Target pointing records
····················

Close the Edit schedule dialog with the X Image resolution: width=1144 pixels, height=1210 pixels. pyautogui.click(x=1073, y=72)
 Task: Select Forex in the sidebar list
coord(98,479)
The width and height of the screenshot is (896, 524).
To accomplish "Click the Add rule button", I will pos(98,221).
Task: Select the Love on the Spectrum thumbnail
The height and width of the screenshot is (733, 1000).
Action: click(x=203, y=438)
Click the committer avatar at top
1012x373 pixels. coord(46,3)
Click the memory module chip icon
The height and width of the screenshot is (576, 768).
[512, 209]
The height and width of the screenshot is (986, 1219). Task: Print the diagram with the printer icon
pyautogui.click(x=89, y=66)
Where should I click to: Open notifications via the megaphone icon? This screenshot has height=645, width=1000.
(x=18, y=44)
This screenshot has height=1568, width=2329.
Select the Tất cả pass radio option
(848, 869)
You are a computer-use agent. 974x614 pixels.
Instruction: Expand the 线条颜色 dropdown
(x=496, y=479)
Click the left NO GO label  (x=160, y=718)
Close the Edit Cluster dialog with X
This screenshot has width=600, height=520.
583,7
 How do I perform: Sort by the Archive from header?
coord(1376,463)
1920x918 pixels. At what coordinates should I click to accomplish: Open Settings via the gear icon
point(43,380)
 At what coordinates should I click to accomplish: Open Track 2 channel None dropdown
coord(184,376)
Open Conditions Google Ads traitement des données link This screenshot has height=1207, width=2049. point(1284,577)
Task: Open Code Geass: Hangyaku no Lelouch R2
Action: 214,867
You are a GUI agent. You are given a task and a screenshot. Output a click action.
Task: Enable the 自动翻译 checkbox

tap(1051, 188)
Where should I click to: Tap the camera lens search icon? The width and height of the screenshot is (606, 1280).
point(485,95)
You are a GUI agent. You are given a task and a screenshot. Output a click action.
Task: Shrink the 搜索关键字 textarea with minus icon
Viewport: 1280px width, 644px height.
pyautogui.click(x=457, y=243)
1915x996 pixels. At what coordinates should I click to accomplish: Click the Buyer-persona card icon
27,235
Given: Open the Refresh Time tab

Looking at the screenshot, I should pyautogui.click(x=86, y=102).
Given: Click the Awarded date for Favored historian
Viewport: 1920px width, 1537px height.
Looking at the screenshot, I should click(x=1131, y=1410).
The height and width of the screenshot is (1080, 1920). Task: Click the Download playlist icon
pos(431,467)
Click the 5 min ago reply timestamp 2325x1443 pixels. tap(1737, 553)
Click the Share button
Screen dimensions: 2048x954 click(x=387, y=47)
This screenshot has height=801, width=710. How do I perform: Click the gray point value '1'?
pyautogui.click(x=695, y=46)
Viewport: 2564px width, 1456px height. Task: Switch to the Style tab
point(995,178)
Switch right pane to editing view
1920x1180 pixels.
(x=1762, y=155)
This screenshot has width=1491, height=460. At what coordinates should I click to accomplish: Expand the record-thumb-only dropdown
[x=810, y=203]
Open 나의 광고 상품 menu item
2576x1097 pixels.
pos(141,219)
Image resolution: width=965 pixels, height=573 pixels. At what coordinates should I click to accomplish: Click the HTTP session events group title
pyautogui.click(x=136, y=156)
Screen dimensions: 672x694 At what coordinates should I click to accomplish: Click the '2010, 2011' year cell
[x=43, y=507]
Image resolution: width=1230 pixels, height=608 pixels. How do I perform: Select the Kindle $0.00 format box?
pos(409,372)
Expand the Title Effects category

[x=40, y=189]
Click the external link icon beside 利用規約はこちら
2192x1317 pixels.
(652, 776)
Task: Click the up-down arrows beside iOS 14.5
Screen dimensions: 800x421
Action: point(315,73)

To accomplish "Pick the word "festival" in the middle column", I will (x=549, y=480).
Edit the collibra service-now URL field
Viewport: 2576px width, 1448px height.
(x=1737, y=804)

····················

• WRITTEN INSTRUCTION: Write out all of the records above again, swapping "megaphone" for "bell" and leaving everything else unchanged.

• WRITTEN ANSWER:
Close the Edit schedule dialog with the X Image resolution: width=1144 pixels, height=1210 pixels. pyautogui.click(x=1073, y=72)
 Task: Select Forex in the sidebar list
coord(98,479)
The width and height of the screenshot is (896, 524).
To accomplish "Click the Add rule button", I will pos(98,221).
Task: Select the Love on the Spectrum thumbnail
The height and width of the screenshot is (733, 1000).
Action: click(x=203, y=438)
Click the committer avatar at top
1012x373 pixels. coord(46,3)
Click the memory module chip icon
The height and width of the screenshot is (576, 768).
[512, 209]
The height and width of the screenshot is (986, 1219). Task: Print the diagram with the printer icon
pyautogui.click(x=89, y=66)
Where should I click to: Open notifications via the bell icon? This screenshot has height=645, width=1000.
(x=18, y=44)
This screenshot has height=1568, width=2329.
Select the Tất cả pass radio option
(848, 869)
You are a computer-use agent. 974x614 pixels.
Instruction: Expand the 线条颜色 dropdown
(x=496, y=479)
Click the left NO GO label  (x=160, y=718)
Close the Edit Cluster dialog with X
This screenshot has width=600, height=520.
583,7
 How do I perform: Sort by the Archive from header?
coord(1376,463)
1920x918 pixels. At what coordinates should I click to accomplish: Open Settings via the gear icon
point(43,380)
 At what coordinates should I click to accomplish: Open Track 2 channel None dropdown
coord(184,376)
Open Conditions Google Ads traitement des données link This screenshot has height=1207, width=2049. point(1284,577)
Task: Open Code Geass: Hangyaku no Lelouch R2
Action: 214,867
You are a GUI agent. You are given a task and a screenshot. Output a click action.
Task: Enable the 自动翻译 checkbox

tap(1051, 188)
Where should I click to: Tap the camera lens search icon? The width and height of the screenshot is (606, 1280).
point(485,95)
You are a GUI agent. You are given a task and a screenshot. Output a click action.
Task: Shrink the 搜索关键字 textarea with minus icon
Viewport: 1280px width, 644px height.
pyautogui.click(x=457, y=243)
1915x996 pixels. At what coordinates should I click to accomplish: Click the Buyer-persona card icon
27,235
Given: Open the Refresh Time tab

Looking at the screenshot, I should pyautogui.click(x=86, y=102).
Given: Click the Awarded date for Favored historian
Viewport: 1920px width, 1537px height.
Looking at the screenshot, I should click(x=1131, y=1410).
The height and width of the screenshot is (1080, 1920). Task: Click the Download playlist icon
pos(431,467)
Click the 5 min ago reply timestamp 2325x1443 pixels. tap(1737, 553)
Click the Share button
Screen dimensions: 2048x954 click(x=387, y=47)
This screenshot has height=801, width=710. How do I perform: Click the gray point value '1'?
pyautogui.click(x=695, y=46)
Viewport: 2564px width, 1456px height. Task: Switch to the Style tab
point(995,178)
Switch right pane to editing view
1920x1180 pixels.
(x=1762, y=155)
This screenshot has width=1491, height=460. At what coordinates should I click to accomplish: Expand the record-thumb-only dropdown
[x=810, y=203]
Open 나의 광고 상품 menu item
2576x1097 pixels.
pos(141,219)
Image resolution: width=965 pixels, height=573 pixels. At what coordinates should I click to accomplish: Click the HTTP session events group title
pyautogui.click(x=136, y=156)
Screen dimensions: 672x694 At what coordinates should I click to accomplish: Click the '2010, 2011' year cell
[x=43, y=507]
Image resolution: width=1230 pixels, height=608 pixels. How do I perform: Select the Kindle $0.00 format box?
pos(409,372)
Expand the Title Effects category

[x=40, y=189]
Click the external link icon beside 利用規約はこちら
2192x1317 pixels.
(652, 776)
Task: Click the up-down arrows beside iOS 14.5
Screen dimensions: 800x421
Action: point(315,73)

To accomplish "Pick the word "festival" in the middle column", I will (x=549, y=480).
Edit the collibra service-now URL field
Viewport: 2576px width, 1448px height.
(x=1737, y=804)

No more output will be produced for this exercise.